Pour produire la viande très claire dont on nous a – à tort – convaincus qu’elle était signe de qualité, ils seront volontairement anémiés (carencés en fer par une alimentation savamment appauvrie – rendus malades en somme), et leur exercice restreint. Ils seront abattus entre 4 et 5 mois, bien loin de l’âge naturel du sevrage, sans avoir jamais mâché un brin d’herbe –principal aliment que les herbivores qu’ils sont devraient consommer dès quelques semaines de vie.

Tout ça, c’est ce que l’on appelle la filière veau de boucherie. Mais c’est en fait bien de la filière laitière qu’il s’agit, car elle n’en est qu’un prolongement. Un versant de la filière laitière qui « traite » de façon impitoyable tous ces animaux surnuméraires, dont la naissance – rappelons-le – nous permet de boire du lait.

Notons que ce schéma vaut aussi dans les exploitations certifiées Agriculture Biologique. Il n’est pas question de jeter ici l’opprobre sur les sincères efforts que font la plupart des éleveurs qui se convertissent à des modes d’agriculture plus vertueux : c’est malheureusement le modèle même de la filière laitière, l’organisation de cette production à grande échelle, qui est responsable du sort des veaux laitiers.

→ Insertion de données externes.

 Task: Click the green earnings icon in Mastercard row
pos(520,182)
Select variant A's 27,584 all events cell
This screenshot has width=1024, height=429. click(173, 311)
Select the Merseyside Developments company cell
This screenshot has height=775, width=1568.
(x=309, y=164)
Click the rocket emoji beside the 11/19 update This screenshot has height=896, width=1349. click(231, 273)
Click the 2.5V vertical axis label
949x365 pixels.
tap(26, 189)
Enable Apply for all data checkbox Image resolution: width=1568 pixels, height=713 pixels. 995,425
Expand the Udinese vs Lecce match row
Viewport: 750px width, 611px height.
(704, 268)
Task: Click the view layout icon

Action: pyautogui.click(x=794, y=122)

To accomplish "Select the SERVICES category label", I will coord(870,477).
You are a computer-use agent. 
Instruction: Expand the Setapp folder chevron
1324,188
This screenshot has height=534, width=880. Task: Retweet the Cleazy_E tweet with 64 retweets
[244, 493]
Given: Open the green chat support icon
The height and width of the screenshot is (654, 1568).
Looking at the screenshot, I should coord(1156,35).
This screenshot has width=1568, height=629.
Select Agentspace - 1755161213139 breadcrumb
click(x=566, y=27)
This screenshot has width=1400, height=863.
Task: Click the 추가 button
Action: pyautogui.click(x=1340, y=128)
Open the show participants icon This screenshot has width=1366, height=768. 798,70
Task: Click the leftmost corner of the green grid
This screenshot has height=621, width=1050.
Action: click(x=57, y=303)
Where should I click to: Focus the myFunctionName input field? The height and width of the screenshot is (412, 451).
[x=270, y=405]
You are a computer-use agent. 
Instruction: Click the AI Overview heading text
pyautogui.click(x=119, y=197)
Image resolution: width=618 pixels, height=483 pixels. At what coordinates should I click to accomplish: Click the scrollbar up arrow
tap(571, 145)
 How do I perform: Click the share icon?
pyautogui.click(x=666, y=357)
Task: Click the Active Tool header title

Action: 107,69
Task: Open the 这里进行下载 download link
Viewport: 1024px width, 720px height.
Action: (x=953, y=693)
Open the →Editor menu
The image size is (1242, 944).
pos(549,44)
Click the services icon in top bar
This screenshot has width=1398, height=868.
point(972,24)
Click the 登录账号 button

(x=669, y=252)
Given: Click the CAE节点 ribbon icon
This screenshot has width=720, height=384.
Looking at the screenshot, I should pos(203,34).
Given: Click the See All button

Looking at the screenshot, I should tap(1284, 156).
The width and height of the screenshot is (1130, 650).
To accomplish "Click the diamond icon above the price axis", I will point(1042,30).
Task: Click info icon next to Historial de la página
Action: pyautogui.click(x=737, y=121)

Une réponse pour mille questions

Comment consommer des laitages plus éthiques ? Quel modèle d’élevage laitier pourrait davantage respecter le bien-être animal ? Les vertus nutritionnelles du lait (ah le calcium !) n’existent-elles pas dans d’autres aliments ?

La lecture de ce billet apporte certainement plus de questions que de réponses. Car quand on décide de s’intéresser à un thème aussi grave – et pourtant si central – que nos consommations de produits d’origine animale, il apparait en cascade toute une série d’interrogations, pas toujours confortables tant elles ont la fâcheuse tendance de challenger nos valeurs.

Mais n’est-ce pas une bonne chose ?  Il me semble que c’est en s’interrogeant toujours plus, avec une honnêteté certes susceptible d’éveiller d’inconfortables – mais salutaires – dissonances cognitives, que nous pouvons nous placer en pleine conscience des conséquences de nos consommations. Et par là même, je le crois, mieux consommer.

Erwan Spengler

A propos de l’auteur :

Vétérinaire de formation, j’ai pratiqué quelques années en clinique auprès des animaux de compagnie. Je me suis ensuite tourné vers l’entrepreneuriat, avec toujours à cœur d’innover et de sortir des usages convenus. C’est ainsi que j’ai monté deux entreprises agroalimentaires en lien avec le manger sain et le bien-être animal. Amoureux de la Nature, attaché à la responsabilisation et la cohérence de nos modes de vie, je suis depuis plusieurs années l’aventure AVA, porte-parole libre et expert des animaux oubliés de notre société.